# Task to carry out
Copy every record exactly.

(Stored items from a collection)
================
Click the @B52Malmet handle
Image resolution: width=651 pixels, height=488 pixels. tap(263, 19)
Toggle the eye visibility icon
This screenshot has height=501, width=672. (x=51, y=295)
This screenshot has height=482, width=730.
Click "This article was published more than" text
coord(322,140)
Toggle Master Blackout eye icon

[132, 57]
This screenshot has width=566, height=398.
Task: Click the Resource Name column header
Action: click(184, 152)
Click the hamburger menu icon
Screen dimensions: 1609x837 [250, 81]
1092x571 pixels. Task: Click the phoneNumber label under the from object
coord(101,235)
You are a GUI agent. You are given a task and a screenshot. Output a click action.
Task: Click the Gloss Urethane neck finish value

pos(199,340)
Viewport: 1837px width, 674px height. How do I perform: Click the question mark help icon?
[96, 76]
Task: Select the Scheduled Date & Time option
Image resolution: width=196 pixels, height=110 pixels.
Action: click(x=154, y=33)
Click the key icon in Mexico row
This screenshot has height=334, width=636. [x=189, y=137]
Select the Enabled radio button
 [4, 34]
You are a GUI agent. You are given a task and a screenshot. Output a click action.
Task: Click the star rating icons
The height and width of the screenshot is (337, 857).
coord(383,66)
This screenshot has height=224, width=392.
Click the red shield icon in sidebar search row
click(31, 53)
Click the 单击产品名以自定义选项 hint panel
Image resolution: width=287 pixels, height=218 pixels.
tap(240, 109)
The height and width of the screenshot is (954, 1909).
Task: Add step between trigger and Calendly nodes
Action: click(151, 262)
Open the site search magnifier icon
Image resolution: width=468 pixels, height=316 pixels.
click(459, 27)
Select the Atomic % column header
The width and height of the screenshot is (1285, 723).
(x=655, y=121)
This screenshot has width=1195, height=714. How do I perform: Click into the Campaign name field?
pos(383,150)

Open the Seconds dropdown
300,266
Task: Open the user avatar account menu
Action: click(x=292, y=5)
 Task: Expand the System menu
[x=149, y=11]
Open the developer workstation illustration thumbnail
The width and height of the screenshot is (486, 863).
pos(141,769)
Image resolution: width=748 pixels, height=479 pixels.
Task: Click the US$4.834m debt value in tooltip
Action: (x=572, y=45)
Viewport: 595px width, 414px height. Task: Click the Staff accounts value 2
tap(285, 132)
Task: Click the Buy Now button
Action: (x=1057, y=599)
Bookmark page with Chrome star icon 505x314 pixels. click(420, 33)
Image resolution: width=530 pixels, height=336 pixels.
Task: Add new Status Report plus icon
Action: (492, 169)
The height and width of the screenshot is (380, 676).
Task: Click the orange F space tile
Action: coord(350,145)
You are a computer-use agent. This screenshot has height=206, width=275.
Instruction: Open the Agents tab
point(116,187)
================
# Expected answer
Click the @B52Malmet handle
Image resolution: width=651 pixels, height=488 pixels. tap(263, 19)
Toggle the eye visibility icon
This screenshot has height=501, width=672. (x=51, y=295)
This screenshot has height=482, width=730.
Click "This article was published more than" text
coord(322,140)
Toggle Master Blackout eye icon

[132, 57]
This screenshot has width=566, height=398.
Task: Click the Resource Name column header
Action: click(184, 152)
Click the hamburger menu icon
Screen dimensions: 1609x837 [250, 81]
1092x571 pixels. Task: Click the phoneNumber label under the from object
coord(101,235)
You are a GUI agent. You are given a task and a screenshot. Output a click action.
Task: Click the Gloss Urethane neck finish value

pos(199,340)
Viewport: 1837px width, 674px height. How do I perform: Click the question mark help icon?
[96, 76]
Task: Select the Scheduled Date & Time option
Image resolution: width=196 pixels, height=110 pixels.
Action: click(x=154, y=33)
Click the key icon in Mexico row
This screenshot has height=334, width=636. [x=189, y=137]
Select the Enabled radio button
 [4, 34]
You are a GUI agent. You are given a task and a screenshot. Output a click action.
Task: Click the star rating icons
The height and width of the screenshot is (337, 857).
coord(383,66)
This screenshot has height=224, width=392.
Click the red shield icon in sidebar search row
click(31, 53)
Click the 单击产品名以自定义选项 hint panel
Image resolution: width=287 pixels, height=218 pixels.
tap(240, 109)
The height and width of the screenshot is (954, 1909).
Task: Add step between trigger and Calendly nodes
Action: click(151, 262)
Open the site search magnifier icon
Image resolution: width=468 pixels, height=316 pixels.
click(459, 27)
Select the Atomic % column header
The width and height of the screenshot is (1285, 723).
(x=655, y=121)
This screenshot has width=1195, height=714. How do I perform: Click into the Campaign name field?
pos(383,150)

Open the Seconds dropdown
300,266
Task: Open the user avatar account menu
Action: click(x=292, y=5)
 Task: Expand the System menu
[x=149, y=11]
Open the developer workstation illustration thumbnail
The width and height of the screenshot is (486, 863).
pos(141,769)
Image resolution: width=748 pixels, height=479 pixels.
Task: Click the US$4.834m debt value in tooltip
Action: (x=572, y=45)
Viewport: 595px width, 414px height. Task: Click the Staff accounts value 2
tap(285, 132)
Task: Click the Buy Now button
Action: (x=1057, y=599)
Bookmark page with Chrome star icon 505x314 pixels. click(420, 33)
Image resolution: width=530 pixels, height=336 pixels.
Task: Add new Status Report plus icon
Action: (492, 169)
The height and width of the screenshot is (380, 676).
Task: Click the orange F space tile
Action: coord(350,145)
You are a computer-use agent. This screenshot has height=206, width=275.
Instruction: Open the Agents tab
point(116,187)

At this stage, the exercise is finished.